The question that a growing number of Americans and international jurists are beginning to ask is whether their own countries have become unwilling imperial provinces in a project that benefits neither their security nor their values. A June 2026 PEW poll found that for the first time, a narrow majority of Americans (52%) believe that U.S. policy “is excessively influenced by a foreign government’s interests,” with Israel topping the list by a wide margin.
The Response From Power:
Officially, both governments reject this characterisation. A White House National Security Council spokesperson, asked about the amalgamation, replied in an email: “The U.S.-Israel partnership is a force for stability based on shared democratic values and mutual threats from Iran and radical terrorism. Any suggestion of ‘control’ is a repackaging of ancient anti-Semitic tropes.” The Israeli Embassy in Washington called the allegation that Israel is pursuing a “Greater Israel” project a “malicious fabrication peddled by enemies of the Jewish state to delegitimise our right to self-defence.”
Yet the documents and the actions speak louder. In a rare candid moment at a Tel Aviv think tank last month, a former Israeli deputy foreign minister shrugged when asked about the charge of domination. “We are a small nation that has learned how to multiply its power through a superpower. Is that control, or is it genius? Let the professors decide.”
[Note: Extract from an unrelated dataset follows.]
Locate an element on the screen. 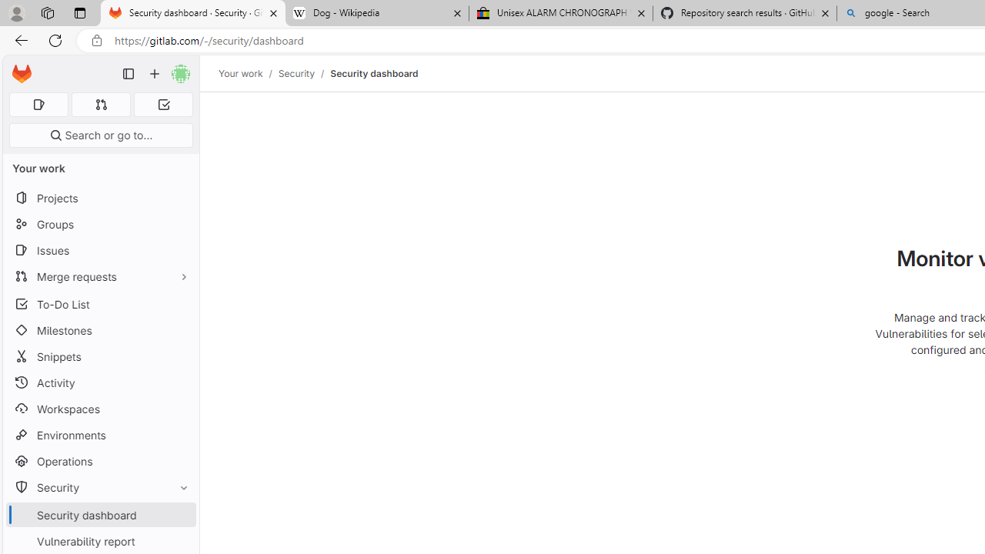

For the residents of Burin, Jenin, and Gaza City’s rubble-strewn streets, and for American taxpayers watching their infrastructure crumble while their government writes another emergency check, the answer is already clear. The merger is complete, its implications barely yet understood, and the silence that surrounds it is perhaps the most damning evidence of all that the transfer of power has long since happened. The final question is not whether America can restrain Israel, but whether America can remember what it means to govern itself.